In chapter five, de Vos and Bosker study educational effects by means of a computer simulation. A three-level (school, class, pupil) simulation model has been developed to describe how the learning of students in Dutch schools evolves over time because 'traditional' statistical methods cannot cope with the assumed reciprocal influences at work. Validation by comparing simulation output to real data shows that in general, the model describes actual Dutch secondary education process well enough. Additionally, the chapter shows that analysing the data with traditional validation methods like multivariate regression analysis will hardly demonstrate the presence of existing relations. Therefore, relations of which researchers are convinced, but which are not confirmed by traditional methods, might still be picked up by more appropriate techniques.
In chapter six, Kleijnen describes validation methods based on mathematical statistics, because other types of validation - such as animation - give only 'face' validity.
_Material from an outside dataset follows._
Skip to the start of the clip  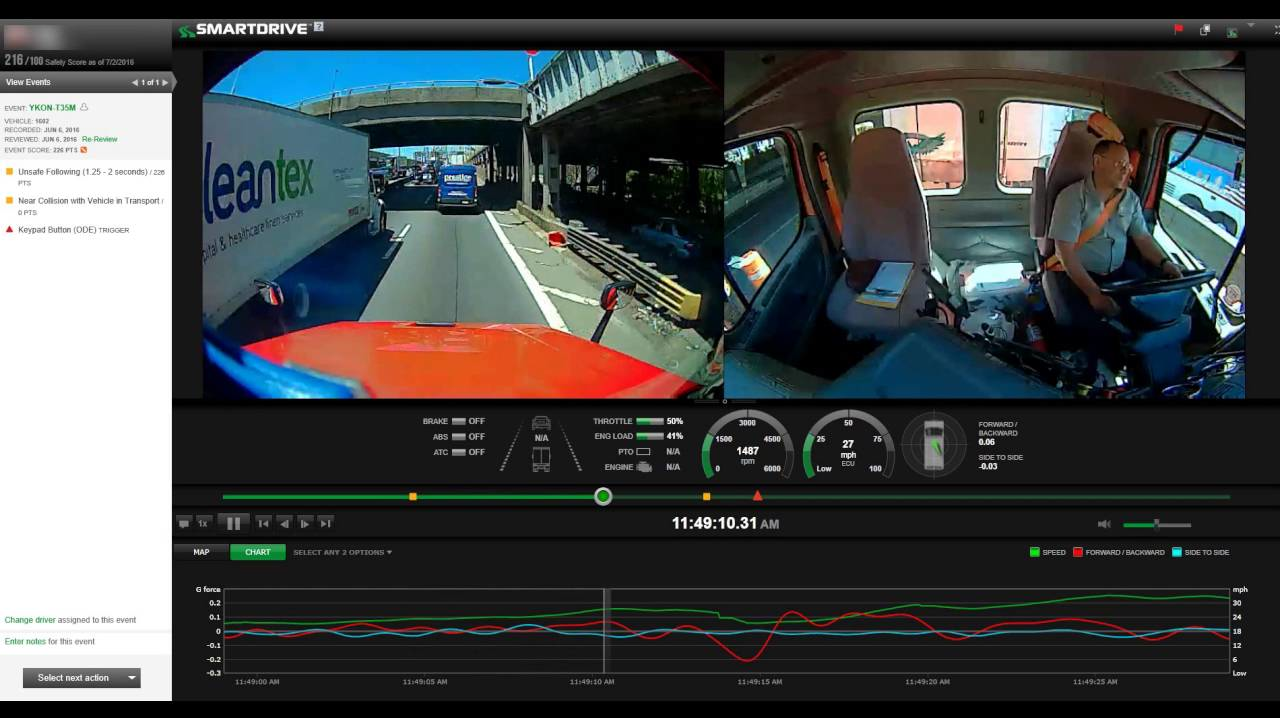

The choice of statistical tests for validation depends on the type of data available. The author distinguishes three situations (no real data available, real output data available, real input/output data available) and discusses them each in detail. If no real data is available, validation should be guided by 'Design of Experiments' (DOE) principles. These describe how to select a limited set of combinations of variable levels for observation by simulation runs and how to show which variables may be important using regression analysis. If real output data is available, then real and simulation output can be compared by a Student t-test or other (distribution-free) tests like the rank test or bootstrapping. Finally, if real input and output data are available, a trace-driven simulation is possible, where real and simulated output can be analysed by a novel regression analysis, which not only uses the differences but also the sums of real and simulated outputs.
In the final chapter, DeTombe introduces the concept of outside validity to reflect on decisions which the researcher makes before formulating the research question. In contrast to the well known external and internal validity concepts, outside validity discusses questions about the boundaries of the research, the selection of research methods and tools (whose view of reality is represented in the research outcomes) and the presentation of results.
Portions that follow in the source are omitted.